I don’t see a single person in the hostel building (for private rooms). I christen it the ‘Overlook Hotel’ and bash the bathroom door in with my e-cig. The hovel was dangerous, the Vertigo (1958) staircase a neck-breaking scenario waiting to happen. Thankfully I didn’t die, but I was terrified every time I went up or down the fucker.

Like all post-communist countries, it’s backward. Street urchins are everywhere, Bugsy Malone (1976) rejects wandering the alleyways in search of shrapnel and fags. Bar staff are just awful. They scowl and grimace – pure hatred in their eyes. And they do this to all tavern visitors. Taxi drivers are scam artists. It’s the usual let’s-drive-around-in-circles nonsense. Scum.

There were some highlights: I like the trams because they appear to be sent via DeLorean from the GDR in the ’70s. Also, the supermarket selection is eclectic. The Lidl was once again the crème de la crème. It was located slap-bang in the middle of a social realist nightmare of a housing estate, dirty-as-fuck matchbox apartments out of the age of Stalin.
The booze is cheap. The city is ugly. It’s cold. And that’s Sofia.

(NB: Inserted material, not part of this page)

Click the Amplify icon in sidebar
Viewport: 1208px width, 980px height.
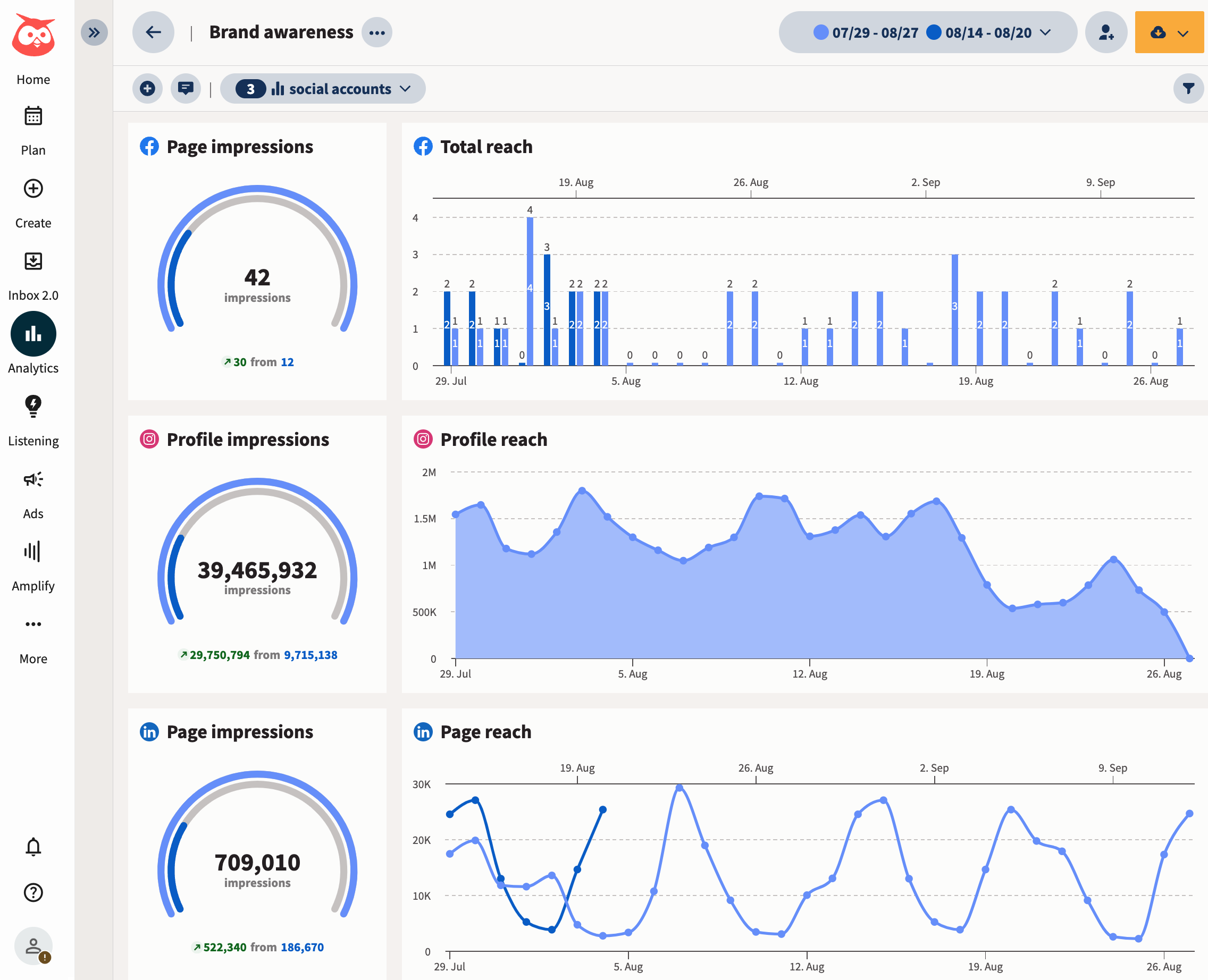click(x=33, y=552)
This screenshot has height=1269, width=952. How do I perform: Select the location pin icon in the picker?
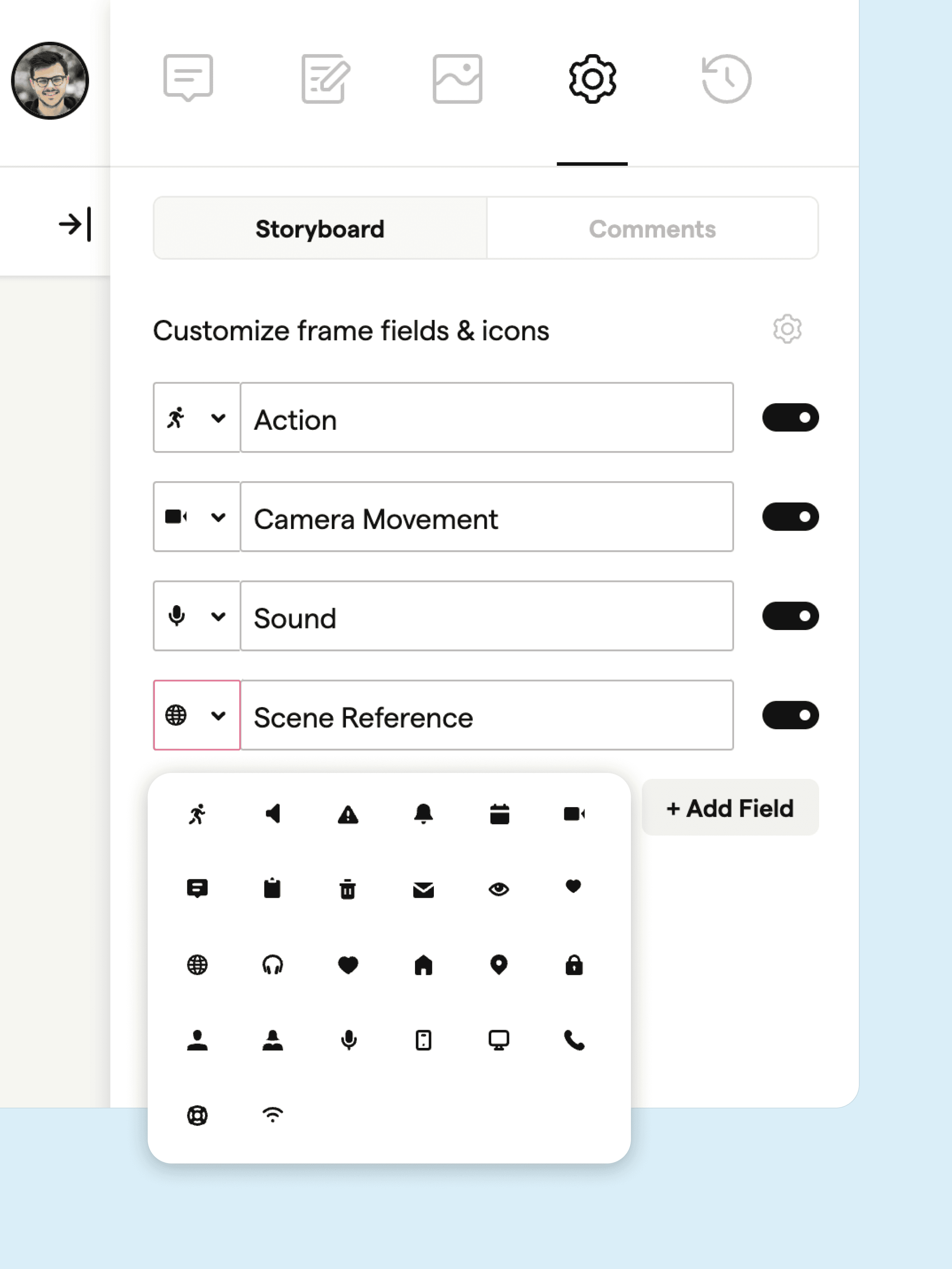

No, that’s not a UFO or something out of Prometheus (2012); it’s the awfully baffling Buzludzha monument in Bulgaria, an admittedly futuristic remnant in the brutalist architectural style from the country’s wretched dalliance with communism. Like all pillars of the Eastern Bloc age, it reveals the hubris and folly of the state. No wonder that vast Soviet experiment went tits-up when instead of making the economics work, governments were concentrating on this nonsense. The thing, whatever it is, cost a fucking fortune.
The monument’s interior – mosaics of commie stalwarts – is closed to the public. The official line is that it’s now too dangerous to enter, but one suspects it’s frankly too embarrassing a spectacle.

It does reveal a truth, though – the lengths totalitarian states will go to awe the worker bees into submission.